— BEGIN EXTRACTED ENTRIES —

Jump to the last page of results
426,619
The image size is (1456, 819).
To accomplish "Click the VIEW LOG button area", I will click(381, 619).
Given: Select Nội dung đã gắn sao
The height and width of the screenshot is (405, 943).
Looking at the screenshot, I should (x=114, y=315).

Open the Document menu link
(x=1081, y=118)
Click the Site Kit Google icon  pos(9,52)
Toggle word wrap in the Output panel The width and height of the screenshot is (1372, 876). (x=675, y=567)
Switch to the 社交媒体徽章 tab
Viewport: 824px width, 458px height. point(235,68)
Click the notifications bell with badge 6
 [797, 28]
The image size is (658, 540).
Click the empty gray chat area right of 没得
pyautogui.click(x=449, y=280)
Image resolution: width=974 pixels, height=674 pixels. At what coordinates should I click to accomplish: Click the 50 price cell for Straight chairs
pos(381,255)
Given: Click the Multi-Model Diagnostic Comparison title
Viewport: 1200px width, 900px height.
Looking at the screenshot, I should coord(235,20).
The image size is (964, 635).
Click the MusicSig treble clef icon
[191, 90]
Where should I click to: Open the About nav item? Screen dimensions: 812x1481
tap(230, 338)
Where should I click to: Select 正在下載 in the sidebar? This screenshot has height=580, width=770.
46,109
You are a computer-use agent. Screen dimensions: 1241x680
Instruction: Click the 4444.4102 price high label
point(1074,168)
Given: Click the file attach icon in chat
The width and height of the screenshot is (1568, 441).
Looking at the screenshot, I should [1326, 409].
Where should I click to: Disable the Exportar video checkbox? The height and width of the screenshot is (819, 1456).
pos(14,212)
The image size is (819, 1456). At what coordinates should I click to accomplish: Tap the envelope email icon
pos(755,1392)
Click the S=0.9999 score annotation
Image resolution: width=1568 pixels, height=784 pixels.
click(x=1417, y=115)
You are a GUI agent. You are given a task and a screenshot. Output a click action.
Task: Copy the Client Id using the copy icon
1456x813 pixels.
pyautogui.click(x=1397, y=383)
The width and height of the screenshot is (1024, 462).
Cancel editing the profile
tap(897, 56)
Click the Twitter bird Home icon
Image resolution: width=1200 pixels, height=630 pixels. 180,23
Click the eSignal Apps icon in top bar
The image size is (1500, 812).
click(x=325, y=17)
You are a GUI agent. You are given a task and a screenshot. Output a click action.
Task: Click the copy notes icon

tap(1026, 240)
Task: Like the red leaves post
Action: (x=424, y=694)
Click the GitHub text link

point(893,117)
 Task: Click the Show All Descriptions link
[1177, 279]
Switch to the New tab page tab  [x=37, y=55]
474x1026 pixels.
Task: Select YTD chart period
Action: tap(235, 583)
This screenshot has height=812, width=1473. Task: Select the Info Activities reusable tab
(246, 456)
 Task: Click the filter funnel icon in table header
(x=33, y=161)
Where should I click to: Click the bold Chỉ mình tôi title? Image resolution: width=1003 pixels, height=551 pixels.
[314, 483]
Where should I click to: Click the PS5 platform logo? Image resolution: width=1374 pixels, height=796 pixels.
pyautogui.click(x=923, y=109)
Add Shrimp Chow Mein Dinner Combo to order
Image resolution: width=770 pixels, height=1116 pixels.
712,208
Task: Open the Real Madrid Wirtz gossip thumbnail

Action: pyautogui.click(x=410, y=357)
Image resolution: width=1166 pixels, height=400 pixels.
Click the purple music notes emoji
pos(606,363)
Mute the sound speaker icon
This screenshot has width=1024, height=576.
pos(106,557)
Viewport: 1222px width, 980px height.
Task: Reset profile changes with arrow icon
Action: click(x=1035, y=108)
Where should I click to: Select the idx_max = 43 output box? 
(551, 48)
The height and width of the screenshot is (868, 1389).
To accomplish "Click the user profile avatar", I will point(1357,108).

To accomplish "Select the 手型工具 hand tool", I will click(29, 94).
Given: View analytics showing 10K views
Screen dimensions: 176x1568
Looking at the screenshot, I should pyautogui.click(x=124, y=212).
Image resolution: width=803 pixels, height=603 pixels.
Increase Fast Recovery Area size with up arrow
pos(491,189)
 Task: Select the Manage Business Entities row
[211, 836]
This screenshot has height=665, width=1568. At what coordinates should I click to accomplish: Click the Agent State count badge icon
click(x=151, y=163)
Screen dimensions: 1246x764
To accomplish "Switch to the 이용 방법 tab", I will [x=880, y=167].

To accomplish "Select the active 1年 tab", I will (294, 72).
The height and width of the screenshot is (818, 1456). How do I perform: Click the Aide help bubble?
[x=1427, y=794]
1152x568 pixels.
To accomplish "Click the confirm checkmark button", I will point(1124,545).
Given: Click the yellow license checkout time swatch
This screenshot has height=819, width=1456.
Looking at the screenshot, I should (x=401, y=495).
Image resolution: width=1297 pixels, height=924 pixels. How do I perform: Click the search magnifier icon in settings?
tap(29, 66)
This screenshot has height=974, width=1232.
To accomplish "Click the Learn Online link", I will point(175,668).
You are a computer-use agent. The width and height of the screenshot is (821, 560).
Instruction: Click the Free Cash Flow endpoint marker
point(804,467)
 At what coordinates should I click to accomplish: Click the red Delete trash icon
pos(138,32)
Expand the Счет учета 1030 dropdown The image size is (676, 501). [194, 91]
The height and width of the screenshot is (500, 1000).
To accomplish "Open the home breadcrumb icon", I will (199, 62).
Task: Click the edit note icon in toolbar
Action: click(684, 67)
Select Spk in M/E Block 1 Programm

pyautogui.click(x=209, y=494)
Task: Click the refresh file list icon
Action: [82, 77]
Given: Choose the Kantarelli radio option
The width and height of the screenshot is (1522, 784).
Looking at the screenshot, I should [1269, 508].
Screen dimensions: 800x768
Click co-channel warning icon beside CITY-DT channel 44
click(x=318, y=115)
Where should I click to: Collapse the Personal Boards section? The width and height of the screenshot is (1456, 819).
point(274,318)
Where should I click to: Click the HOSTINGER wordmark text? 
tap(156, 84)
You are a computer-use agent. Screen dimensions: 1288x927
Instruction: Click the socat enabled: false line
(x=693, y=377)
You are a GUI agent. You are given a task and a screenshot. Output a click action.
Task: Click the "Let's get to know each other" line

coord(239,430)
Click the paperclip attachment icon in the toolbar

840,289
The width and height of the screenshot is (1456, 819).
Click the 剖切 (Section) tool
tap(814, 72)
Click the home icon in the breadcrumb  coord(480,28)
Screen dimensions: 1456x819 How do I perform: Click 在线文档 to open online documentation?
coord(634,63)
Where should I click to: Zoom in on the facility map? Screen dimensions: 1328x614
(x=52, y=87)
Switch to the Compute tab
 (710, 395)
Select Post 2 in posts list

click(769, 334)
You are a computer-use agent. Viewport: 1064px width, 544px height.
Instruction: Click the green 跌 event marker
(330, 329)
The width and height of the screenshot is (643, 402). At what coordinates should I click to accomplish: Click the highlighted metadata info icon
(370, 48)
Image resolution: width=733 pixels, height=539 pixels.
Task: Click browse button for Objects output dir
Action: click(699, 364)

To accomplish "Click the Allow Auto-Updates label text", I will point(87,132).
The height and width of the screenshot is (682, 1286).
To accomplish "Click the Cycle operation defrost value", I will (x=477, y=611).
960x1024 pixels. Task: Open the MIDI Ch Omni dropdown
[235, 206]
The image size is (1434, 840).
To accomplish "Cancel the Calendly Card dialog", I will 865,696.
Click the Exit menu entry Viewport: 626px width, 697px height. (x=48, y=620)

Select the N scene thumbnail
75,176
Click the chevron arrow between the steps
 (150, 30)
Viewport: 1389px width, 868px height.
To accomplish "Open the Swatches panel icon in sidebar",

— END EXTRACTED ENTRIES —

▶ _REQUIRED TASK_: Extract from the records above each line that contains the word "badge", and reproduce every such line in full.

▶ _THE SOLUTION_:
Click the notifications bell with badge 6
This screenshot has height=665, width=1568. At what coordinates should I click to accomplish: Click the Agent State count badge icon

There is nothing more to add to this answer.